Retype the data below, every word of it, exactly.
(Provided records)
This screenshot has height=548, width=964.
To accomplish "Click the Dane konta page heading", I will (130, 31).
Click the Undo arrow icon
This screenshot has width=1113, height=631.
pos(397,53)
(End Provided records)
● **Exercise solution**:
This screenshot has height=548, width=964.
To accomplish "Click the Dane konta page heading", I will (130, 31).
Click the Undo arrow icon
This screenshot has width=1113, height=631.
pos(397,53)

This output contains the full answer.